Making Kindness the Norm

Do we smile at people when we pass them on the crosswalk? Do we say hello to random strangers that sit close to us awkwardly on a plane or at a community table? Imagine a small town or the tv show “Cheers” for a second. How could we create a community where everyone felt loved and respected? Could you turn the other cheek or stand up to injustice? The reality is we’re all never going to be perfect and to think of the world as roses and sunshine just isn’t the truth. In America, many of us are fortunate to live in a “thank you” culture where most people at least express gratitude for something you’ve done or said. The goal is that those reading this have the tools to take action and change the way we treat those we come in contact with today. Ultimately, making kindness the norm in your world.

Random Acts of Kindness – Be it in school or work, how easy could random acts of kindness be and how effective could they be for influencing goodness. For example, when I was in high school the leadership class would send out certain kids during school to drop off smiley face balloons during classes. Imagine at work if you took a tennis ball and with a sharpie made a smiley face and set it on a coworkers desk and each day the ball visited a new guest. Recently, I saw a video made by high school staff members. It was about how they recognized and thanked specific students for being their reason to come and teach today. What if you took a 15 second video on your phone of how much someone at work means to you today and asked your coworkers to do the same. Public affirmations can positively impact your group or team. Dale Carnegie, Patrick Lencioni, and Phil Boyte are great references for teachings and principles around this.

Physical Disruptions – Imagine designated places for people to go and obtain a feeling from when they are down. What if you’re having a bad day and want a pick me up and no I’m not talking about a Red Bull or Starbucks. For example, I heard once that a high school implemented a high-five hallway. There was a designated area of a hallway on campus that anytime you walked through it you would get high five’s from people walking through. In addition, I heard in the workplace about groups having morning huddles where people share in a trusting/comfortable environment how they really are and things that could effect their performance for the day.

Interestingly enough, I heard Stu Cabe give an assembly talk last week. He referenced that what if we all carried around chalkboards around our neck and each day we wrote on them what we were feeling. He referenced his chalkboard might say, “Be nice to me today, I had to put my kitty to sleep.” We all carry around chalkboards but many times we are not conditioned to look for them. The speaking I do with Breaking Down the Walls is centered around, “It’s hard to hate someone whose story you know.” If I knew your story and you knew mine we probably would be more kind to one another. 

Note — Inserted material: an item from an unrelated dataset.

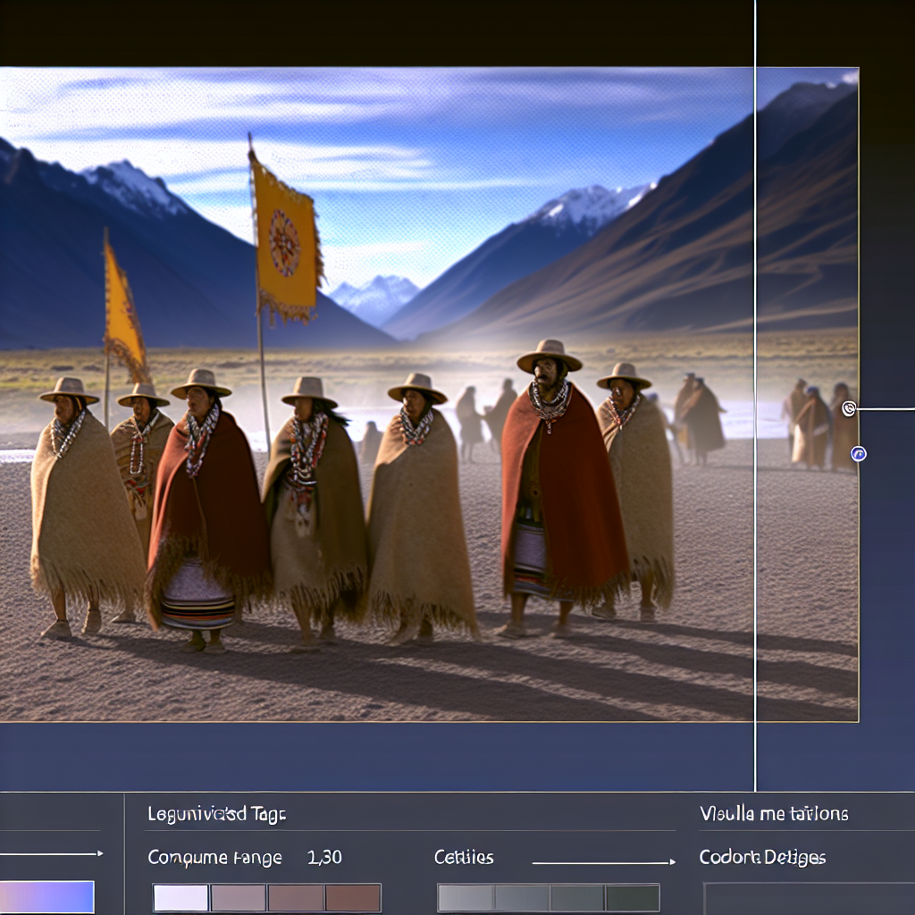Select the light gray swatch under Cetiies
Viewport: 915px width, 915px height.
point(465,898)
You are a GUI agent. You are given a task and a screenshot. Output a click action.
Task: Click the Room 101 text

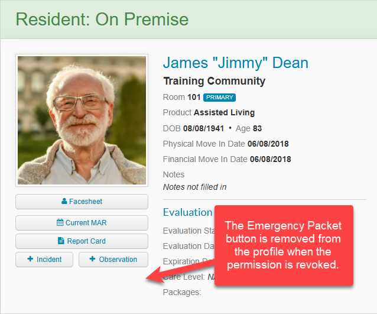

I’m not saying we’re all going to go around and tell strangers our life story but if we had the awareness to recognize there may be a reason behind why people are behaving the way they are we may treat them with a little more compassion and heart.

Today let’s start by recognizing that we live in a good world. Let us be thankful for the good health we’ve been blessed with and let us lead the rest of our day with a smile. A better world, a better city, and a better community start with you and I making kindness the norm.